Todos los bares que he frecuentado forman ya parte de mí y algunos, lejanos en el tiempo, tienen mucho de bar Le Condé, el parisino que con tanto arte describe Modiano en su novela El café de la juventud perdida. Lugares polivalentes que igual sirven para lamerse las heridas en soledad que para celebrar, debatir, confesarse o bromear. Espacios para el júbilo y la introspección cuya permanencia afianza la propia en cualquier estación. Ahí tienen el entrañable bar Bosch y su terraza en la que tiritar estos días y donde se convive entre abrigos y manoplas, sin acabar de creer que a pocos grados y más allá de encogerse muchas cosas, el frío agarrote también el pensamiento como aseguraba Descartes.

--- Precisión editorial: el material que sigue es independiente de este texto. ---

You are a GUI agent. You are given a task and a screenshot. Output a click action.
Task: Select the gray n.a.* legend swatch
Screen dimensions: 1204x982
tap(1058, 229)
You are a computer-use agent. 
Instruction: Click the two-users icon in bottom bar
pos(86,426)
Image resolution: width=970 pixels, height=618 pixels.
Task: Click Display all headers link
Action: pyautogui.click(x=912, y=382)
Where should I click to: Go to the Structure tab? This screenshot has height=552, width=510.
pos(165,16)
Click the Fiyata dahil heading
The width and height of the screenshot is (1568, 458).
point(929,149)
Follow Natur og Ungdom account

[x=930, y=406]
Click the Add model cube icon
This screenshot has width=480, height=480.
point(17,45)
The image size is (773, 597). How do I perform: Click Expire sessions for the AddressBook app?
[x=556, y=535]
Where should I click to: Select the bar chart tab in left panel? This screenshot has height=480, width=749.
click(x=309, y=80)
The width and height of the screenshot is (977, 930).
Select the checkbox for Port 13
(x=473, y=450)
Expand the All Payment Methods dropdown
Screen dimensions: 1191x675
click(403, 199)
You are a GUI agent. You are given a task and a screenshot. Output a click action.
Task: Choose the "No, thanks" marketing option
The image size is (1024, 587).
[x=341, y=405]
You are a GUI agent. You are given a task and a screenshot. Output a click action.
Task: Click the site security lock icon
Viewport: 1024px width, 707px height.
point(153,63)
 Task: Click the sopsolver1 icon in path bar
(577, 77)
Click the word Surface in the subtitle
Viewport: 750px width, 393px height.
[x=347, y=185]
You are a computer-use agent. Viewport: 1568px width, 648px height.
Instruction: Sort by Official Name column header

Hay que frecuentar los que han marcado el devenir de cada cual. Siquiera para, sumadas las consumiciones de todos, evitar que pasen a ser memoria para la nostalgia. Son el emplazamiento ideal para pasarse por la entrepierna ese nunquam duo que es la regla de los seminaristas y es que, donde hay un bar, habitan las palabras que incluso dan a veces para el relato escrito. Por todo eso, no me resigno a perderlos pese a los días transcurridos desde que desapareció el Formentor o, entre otros y en Barcelona, el Kek Duna: el «Danubio azul» que inauguró Czibor, el futbolista húngaro, para ser escenario de aquel mi noviazgo que terminó en boda.
Y está el Abrigall en Figueras, la cafetería París con mi madre sentada treinta años atrás o La Lepro -«La leprosería», lo llamábamos por entonces y ya no recuerdo su verdadero nombre- donde tomarse un respiro cuando residentes en el hospital de San Pablo.
Lo cierto es que muchas biografías no serían las mismas sin ellos y su impronta, de modo que declarar a algunos patrimonio intocable me parecería una acertada medida para evitar dar razón a Machado cuando escribió que sólo se canta lo que se pierde. Entre otras cosas, porque a mí el canto nunca se me dio bien.
En los últimos años estamos asistiendo a una progresiva aceleración de nuevos modos y costumbres, con la sensación del constante jaque a esa estabilidad que es -siquiera para los que ya dejamos muy atrás la adolescencia- imprescindible para reconocernos. Sin duda que los cambios llevan aparejados, algunos, indudables ventajas, pero lo que hay es un constante emplazamiento, sin tiempo para asimilar la penúltima novedad y con la inseguridad añadida de no poder adivinar si acaso fuera mejor no darse por enterado. Aun a riesgo de pasar por carca irredento.
por no seguir y amén del Pilates, los twiter, los selfies y otras lindezas etiquetadas con neologismos que me ahorraré, una amiga asegura que su nueva crema facial obra maravillas, aunque con la condición, ineludible, de ser aplicada entre las once de la noche y las tres de la madrugada. En otro caso, ni flores.
Pero también resulta que la posmodernidad se caracteriza, según afirman, por la imposibilidad del cambio. Y como prueba incuestionable, la política y el talante de sus representantes. En esa tesitura, ¿qué hacer?: ¿apuntarse a Android, a lo que venga después o refugiarse cada quién en su caparazón? Y es que descubrirse cualquier día de estos con unos pantalones que no lleguen ni a los tobillos, pues la verdad… Como apuntarse a Podemos.